The rate of innovation in oncology, with the introduction of new and targeted agents, has been life-changing for so many patients and families battling cancer. With the arrival of such innovation in the market, it is understandable that some people are ready to move on from what is often perceived as a “treatment of the past.” However, as I think back 15 years ago and fast-forward to this past ASH and ASCO, despite the occurrence of these major breakthroughs, the future of chemotherapy is solidified through its continued utility across various stages of solid tumors and hematologic malignancies.

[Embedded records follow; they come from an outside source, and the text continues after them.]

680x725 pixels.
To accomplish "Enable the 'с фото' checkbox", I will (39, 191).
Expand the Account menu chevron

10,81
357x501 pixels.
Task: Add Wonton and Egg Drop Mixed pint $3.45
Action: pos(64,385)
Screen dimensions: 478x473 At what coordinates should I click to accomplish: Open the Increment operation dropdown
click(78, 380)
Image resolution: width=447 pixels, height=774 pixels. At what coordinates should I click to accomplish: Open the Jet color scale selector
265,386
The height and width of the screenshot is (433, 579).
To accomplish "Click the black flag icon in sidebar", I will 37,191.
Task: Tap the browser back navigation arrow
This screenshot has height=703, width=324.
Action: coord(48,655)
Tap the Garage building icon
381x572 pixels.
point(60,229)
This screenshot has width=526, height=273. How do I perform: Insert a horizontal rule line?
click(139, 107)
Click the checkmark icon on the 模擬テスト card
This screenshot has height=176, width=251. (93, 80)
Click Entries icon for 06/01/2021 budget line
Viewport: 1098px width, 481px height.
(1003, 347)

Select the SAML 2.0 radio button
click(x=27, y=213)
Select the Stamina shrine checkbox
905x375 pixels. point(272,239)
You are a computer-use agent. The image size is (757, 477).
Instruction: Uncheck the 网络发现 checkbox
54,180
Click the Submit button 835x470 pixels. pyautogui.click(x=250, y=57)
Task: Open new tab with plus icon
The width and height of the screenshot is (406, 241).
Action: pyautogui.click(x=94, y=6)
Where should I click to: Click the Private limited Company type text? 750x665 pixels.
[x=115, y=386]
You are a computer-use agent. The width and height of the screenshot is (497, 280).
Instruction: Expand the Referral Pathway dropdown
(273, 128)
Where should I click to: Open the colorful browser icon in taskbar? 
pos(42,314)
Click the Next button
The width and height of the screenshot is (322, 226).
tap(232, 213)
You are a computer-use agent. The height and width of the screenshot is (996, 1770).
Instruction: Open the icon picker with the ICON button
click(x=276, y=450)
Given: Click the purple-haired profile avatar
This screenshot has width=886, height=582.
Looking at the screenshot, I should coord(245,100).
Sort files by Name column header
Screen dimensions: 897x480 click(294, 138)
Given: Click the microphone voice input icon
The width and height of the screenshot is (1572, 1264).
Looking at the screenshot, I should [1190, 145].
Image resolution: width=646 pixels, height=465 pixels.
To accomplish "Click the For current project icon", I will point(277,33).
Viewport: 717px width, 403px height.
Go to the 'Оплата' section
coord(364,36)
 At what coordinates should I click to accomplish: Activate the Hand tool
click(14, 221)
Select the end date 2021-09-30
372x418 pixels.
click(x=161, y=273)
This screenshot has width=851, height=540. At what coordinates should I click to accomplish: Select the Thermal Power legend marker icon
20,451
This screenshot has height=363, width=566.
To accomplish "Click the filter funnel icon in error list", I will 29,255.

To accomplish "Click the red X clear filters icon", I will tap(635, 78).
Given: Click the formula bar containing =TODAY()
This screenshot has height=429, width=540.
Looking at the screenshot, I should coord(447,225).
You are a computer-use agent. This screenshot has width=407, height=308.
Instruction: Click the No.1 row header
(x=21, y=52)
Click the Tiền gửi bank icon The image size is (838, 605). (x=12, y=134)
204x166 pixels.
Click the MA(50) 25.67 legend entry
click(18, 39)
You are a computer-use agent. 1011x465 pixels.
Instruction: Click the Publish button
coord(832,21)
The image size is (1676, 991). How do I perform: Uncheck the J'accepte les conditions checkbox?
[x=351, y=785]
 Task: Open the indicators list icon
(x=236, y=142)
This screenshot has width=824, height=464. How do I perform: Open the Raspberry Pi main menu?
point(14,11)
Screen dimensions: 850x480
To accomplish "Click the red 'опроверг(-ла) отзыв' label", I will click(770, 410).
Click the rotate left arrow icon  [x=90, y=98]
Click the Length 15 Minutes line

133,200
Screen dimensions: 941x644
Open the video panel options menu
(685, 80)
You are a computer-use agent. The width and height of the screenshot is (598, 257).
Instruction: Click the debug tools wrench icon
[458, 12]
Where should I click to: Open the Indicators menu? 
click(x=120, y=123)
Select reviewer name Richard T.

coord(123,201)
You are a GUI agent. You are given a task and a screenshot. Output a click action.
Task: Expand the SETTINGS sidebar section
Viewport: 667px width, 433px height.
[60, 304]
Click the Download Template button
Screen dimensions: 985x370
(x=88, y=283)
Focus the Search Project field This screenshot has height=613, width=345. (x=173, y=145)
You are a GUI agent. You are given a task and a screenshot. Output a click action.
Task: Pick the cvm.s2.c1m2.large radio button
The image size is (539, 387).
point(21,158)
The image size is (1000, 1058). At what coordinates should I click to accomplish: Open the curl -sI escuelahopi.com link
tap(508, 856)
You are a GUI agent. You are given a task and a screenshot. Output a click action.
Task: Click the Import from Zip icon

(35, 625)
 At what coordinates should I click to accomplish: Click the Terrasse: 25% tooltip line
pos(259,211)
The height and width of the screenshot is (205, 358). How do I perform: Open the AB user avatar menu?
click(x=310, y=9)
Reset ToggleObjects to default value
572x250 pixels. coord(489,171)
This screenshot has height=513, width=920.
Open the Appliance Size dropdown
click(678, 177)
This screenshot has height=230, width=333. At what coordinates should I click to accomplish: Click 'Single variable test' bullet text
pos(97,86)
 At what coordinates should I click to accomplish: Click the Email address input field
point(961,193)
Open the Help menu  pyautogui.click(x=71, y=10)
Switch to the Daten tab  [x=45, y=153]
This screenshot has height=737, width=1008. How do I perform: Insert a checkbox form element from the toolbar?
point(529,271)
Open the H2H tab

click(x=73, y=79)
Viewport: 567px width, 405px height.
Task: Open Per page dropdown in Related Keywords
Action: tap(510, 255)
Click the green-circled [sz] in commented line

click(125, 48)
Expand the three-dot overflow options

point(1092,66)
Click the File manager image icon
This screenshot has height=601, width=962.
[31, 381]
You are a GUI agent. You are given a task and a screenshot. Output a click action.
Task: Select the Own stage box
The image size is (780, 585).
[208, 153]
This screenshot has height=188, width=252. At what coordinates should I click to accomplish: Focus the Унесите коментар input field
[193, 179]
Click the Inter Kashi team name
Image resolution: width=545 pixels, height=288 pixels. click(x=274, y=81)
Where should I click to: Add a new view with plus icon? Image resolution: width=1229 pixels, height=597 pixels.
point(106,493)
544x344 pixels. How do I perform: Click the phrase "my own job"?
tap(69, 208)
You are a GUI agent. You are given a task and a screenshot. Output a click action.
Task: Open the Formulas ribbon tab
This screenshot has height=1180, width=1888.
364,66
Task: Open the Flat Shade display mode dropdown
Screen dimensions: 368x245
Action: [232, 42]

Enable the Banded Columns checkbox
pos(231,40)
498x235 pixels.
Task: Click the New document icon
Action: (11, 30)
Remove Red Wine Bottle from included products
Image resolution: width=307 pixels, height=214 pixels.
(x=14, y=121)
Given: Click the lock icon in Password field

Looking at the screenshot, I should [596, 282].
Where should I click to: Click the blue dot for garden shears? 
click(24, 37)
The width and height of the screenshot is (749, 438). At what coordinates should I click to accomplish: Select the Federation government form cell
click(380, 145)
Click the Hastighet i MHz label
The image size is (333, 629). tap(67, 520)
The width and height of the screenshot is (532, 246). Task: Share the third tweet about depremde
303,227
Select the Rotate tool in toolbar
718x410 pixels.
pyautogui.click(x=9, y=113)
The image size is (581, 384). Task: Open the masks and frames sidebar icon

In fact, projections in a recent publication show that the number of patients requiring chemotherapy is expected to increase by more than 50% from 2018 to 2040 (if all patients requiring chemotherapy are treated)1. Although the days in which frontline chemotherapy was the only available treatment option are gone, chemotherapy still plays a critical role both in curing many cancers and in significantly prolonging so many patients’ lives.
- Wilson BE, Jacob S, Yap ML, et al. Estimates of global chemotherapy demands and corresponding physician workforce requirements for 2018 and 2040: a population-based study. Lancet Oncol. 2019;20(6):769-780.